Unfortunately things in the flower market have become difficult. Other vendors have tried to sabotage or copy her business. Once even her entire supply of flowers was destroyed by an irate seller who was frustrated that she was the exclusive supplier of these perfect flowers.

So, since she's saved enough money, she decides to open a store. A place where she and her sister can live above and where her customers can easily find her. The place she buys also has a workroom where new creations and arrangements can be made. Most important, she has a beautiful sign made - a sign in the shape of a daisy that says "Eliza's Flowers." She hangs it over her door.

She also has card made with the daisy and places announcements in ladies newsletters, also using the daisy.

Pretty soon she's doing a thriving business. People are as interested in the lovely sign as the flowers themselves so she is inspired to add flower themed gift items and flower holders to her offerings. And for her special arrangements she even offers packages - flowers plus attractive containers. These are especially popular with the rising middle merchant class who are unlikely to have heirloom silver or crystal but do have aspirations to the good life.

After a few years business is so good that she's hired an arranger, opened two other locations so that her best customers - housekeepers of the good houses - don't have to leave their neighborhoods to get their weekly supply of perfect flowers. Plus she's worked out an arrangement with her supplier to do special order deliveries to out of town locations where the hoi summer or winter.

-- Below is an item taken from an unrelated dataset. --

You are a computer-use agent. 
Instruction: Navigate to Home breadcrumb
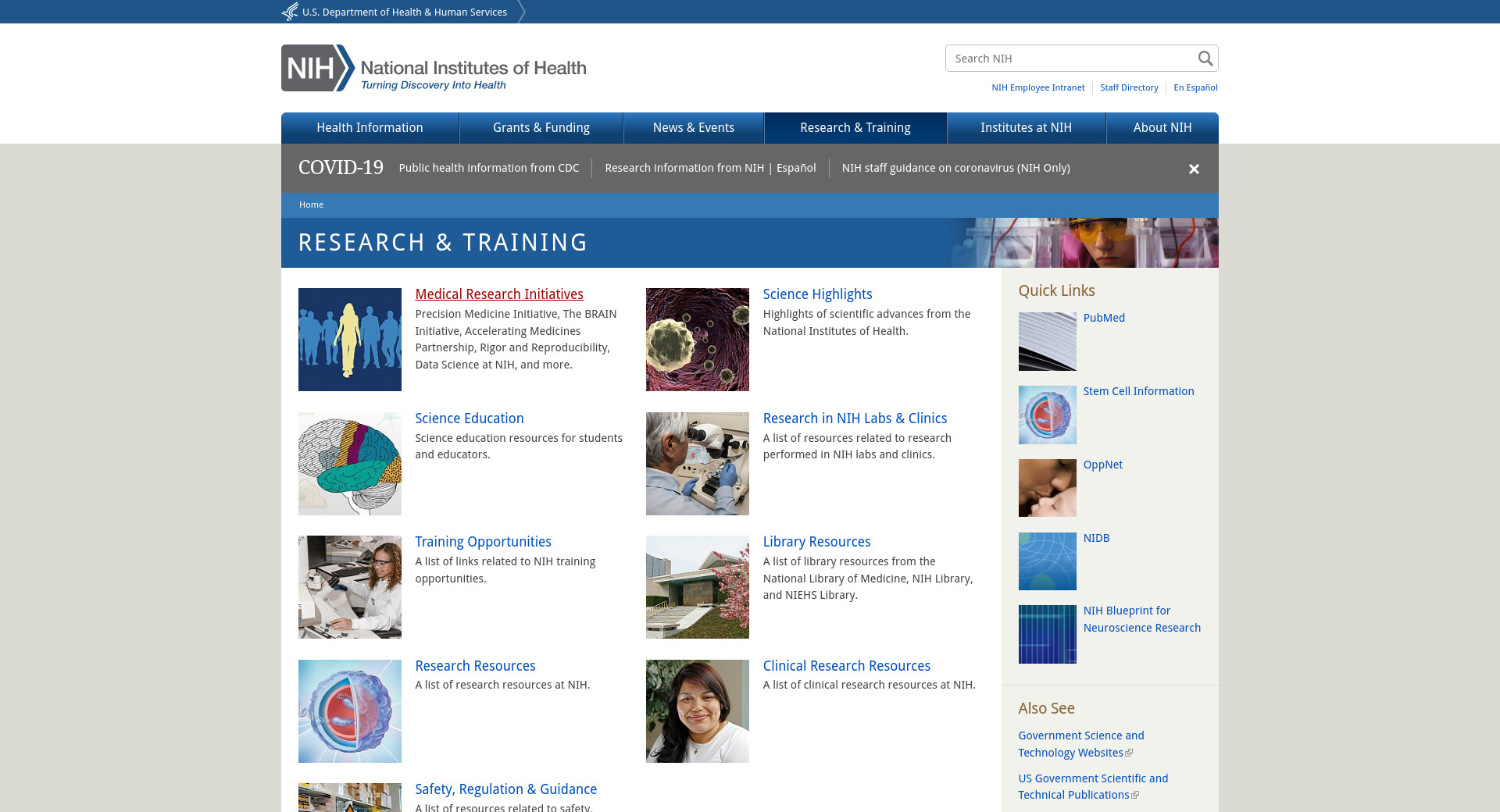[x=311, y=205]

Her daisy is instantly recognizable on the side of his deliver cart, on the boxes and wrappers she uses to delivery her flowers and in the weekly special's advertisement.

Tuesday, August 17, 2010

Rethinking Eliza Doolittle

You remember her - the flower girl from My Fair Lady. There she is, all waifish in the market trying to get a few pence to eat and find a place to sleep that night. Okay maybe she's more cheeky than waifish but she's a pretty young thing just begging to be rescued by her knight in shining armor and turned into a proper lady.

Forget that story. This is the alternate version of Eliza's story - the one where she makes it on her own. You've heard of Shakespeare's Seven Stages of Man? Well the parable of the flower seller is about the evolution of Eliza.

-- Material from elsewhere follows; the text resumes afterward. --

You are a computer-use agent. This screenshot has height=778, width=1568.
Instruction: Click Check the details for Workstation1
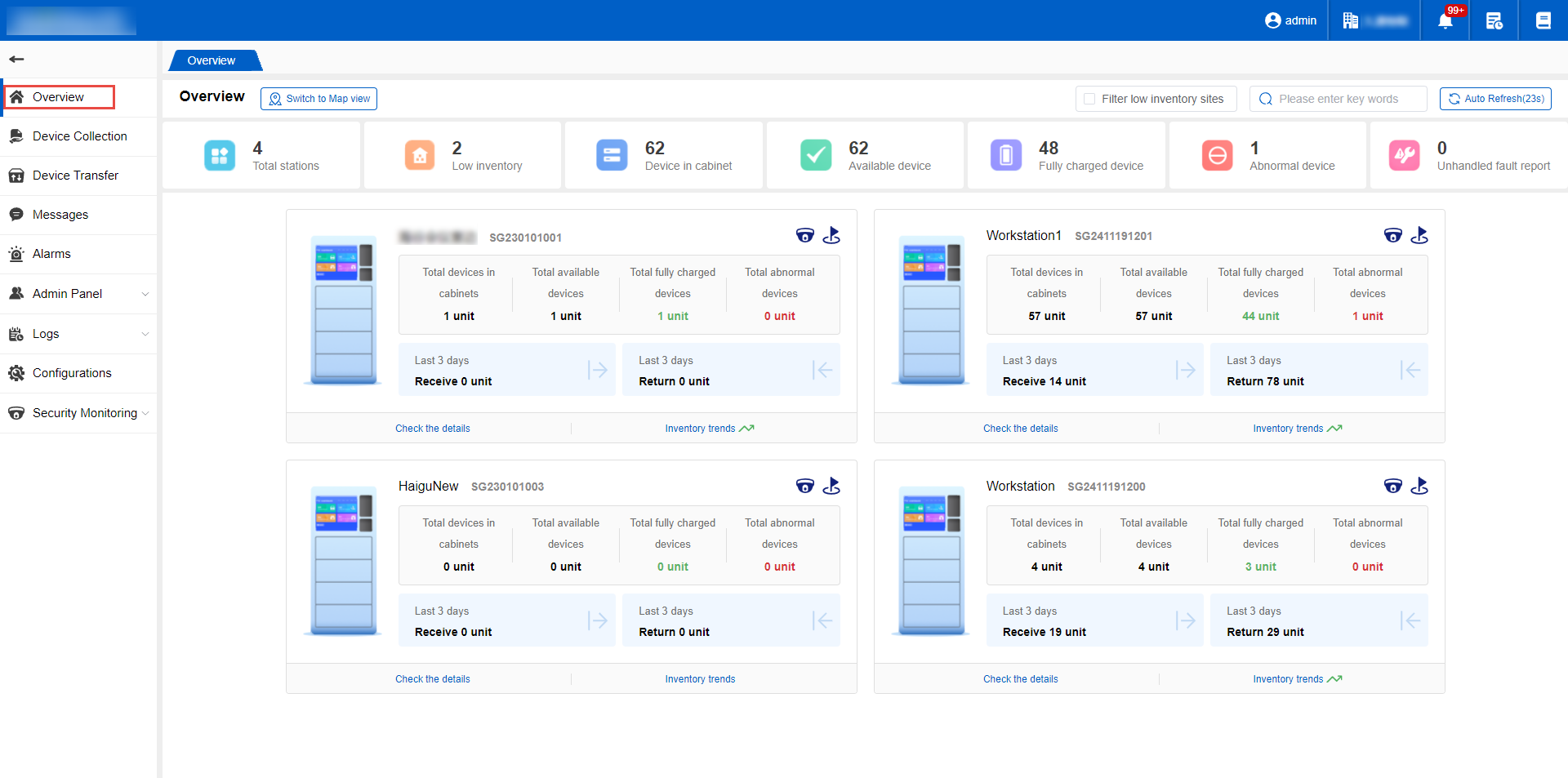point(1020,429)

So picture her there, sitting in the busy London square offering her daisies. If she's lucky someone will buy a few. She's calling out to passersby from her corner, encouraging them to buy her flowers.

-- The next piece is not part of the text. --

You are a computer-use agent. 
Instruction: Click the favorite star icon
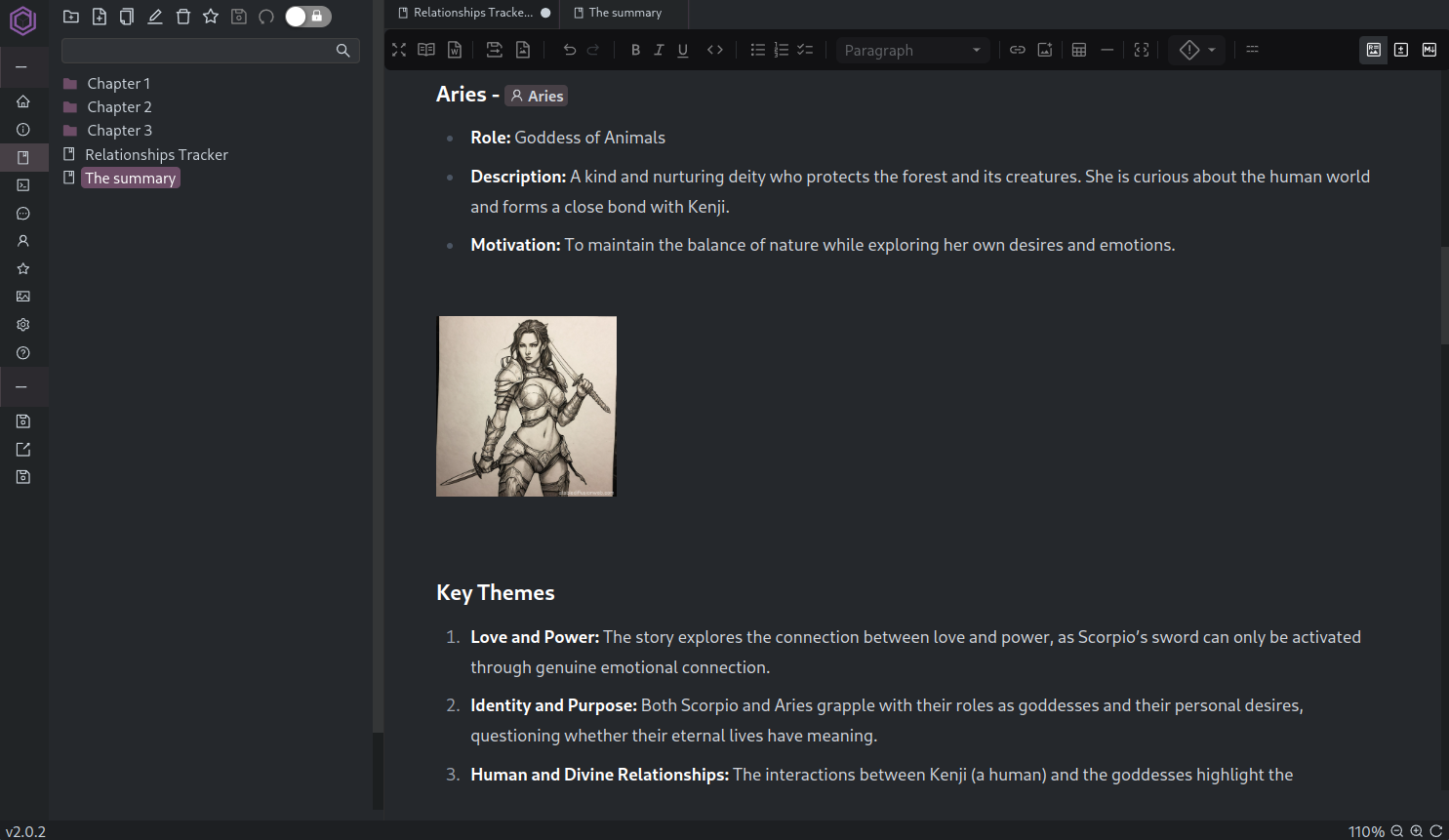pos(210,16)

Because she's pretty and young and works hard and sings a lovely song, people buy from her. Plus she's got these unusual daisies. They stay bright and strong and beautiful for exactly one week and then they disintegrate. So people come back every week and she starts to build a regular customer base.

But there's lots of competition in the square because lets face it, it's easy to get and sell flowers, the square is busy with wealthy people, restauranteurs and funeral directors and so she's getting crowded. She needs to find an easier way with a more reliable revenue stream.

So she takes a look at her business and makes a few decisions. She:
  • decides to go door to door - or kitchen door to kitchen door in St. James since a lot of her buyers have been the housekeepers of the wealthy
  • decides to try to reach a standing agreement with the restauranteurs, funeral homes and churches for regularly weekly orders
  • uses the money she's managed to save to rent a stall in the flower market and installs her pretty younger sister there so people always know where to go to find her daisies
How do you think she'll do?




Thursday, August 12, 2010

Connecting Buyers & Sellers

For people who don't understand the value and purpose of marketing, I have a little story to tell. A bit of backstory first.

What is marketing? I got my last job because I said marketing exists to enable sales. But that's a bit of a circular definition isn't it? Let me try something more precise:

"Marketing is connecting buyers and sellers for the exchange of something of value."

So the same principle as marketing exists to enable sales but perhaps a bit more reflective of the act of marketing. Because yes marketing is a verb. It is the act of doing something. So to deconstruct my definition, let's take a look at what that action is...

Working backwards because the back half of the definition is pretty clear:

  1. Something of value - a good or service that somebody wants or needs
  2. Exchange - you give me money, I give you something of value and viola we've transacted
  3. Buyers - tricky animals, buyers are; any body and every body could be a buyer, so long as they have need or interest and coin and you can find them
  4. Sellers - do I really have to define this? that's you with the something of value to exchange
  5. Connecting - that's the first act. or maybe the second because you have to find those pesky buyers before you connect with them.

Connecting buyers & sellers to exchange something of value implies reach, dialogue, conversation, communication. When you do find those pesky buyers you have to have something to say, preferably something that gets their attention so they get interested in buying - if they have need and coin - and buying from you, not the flower seller on the next block.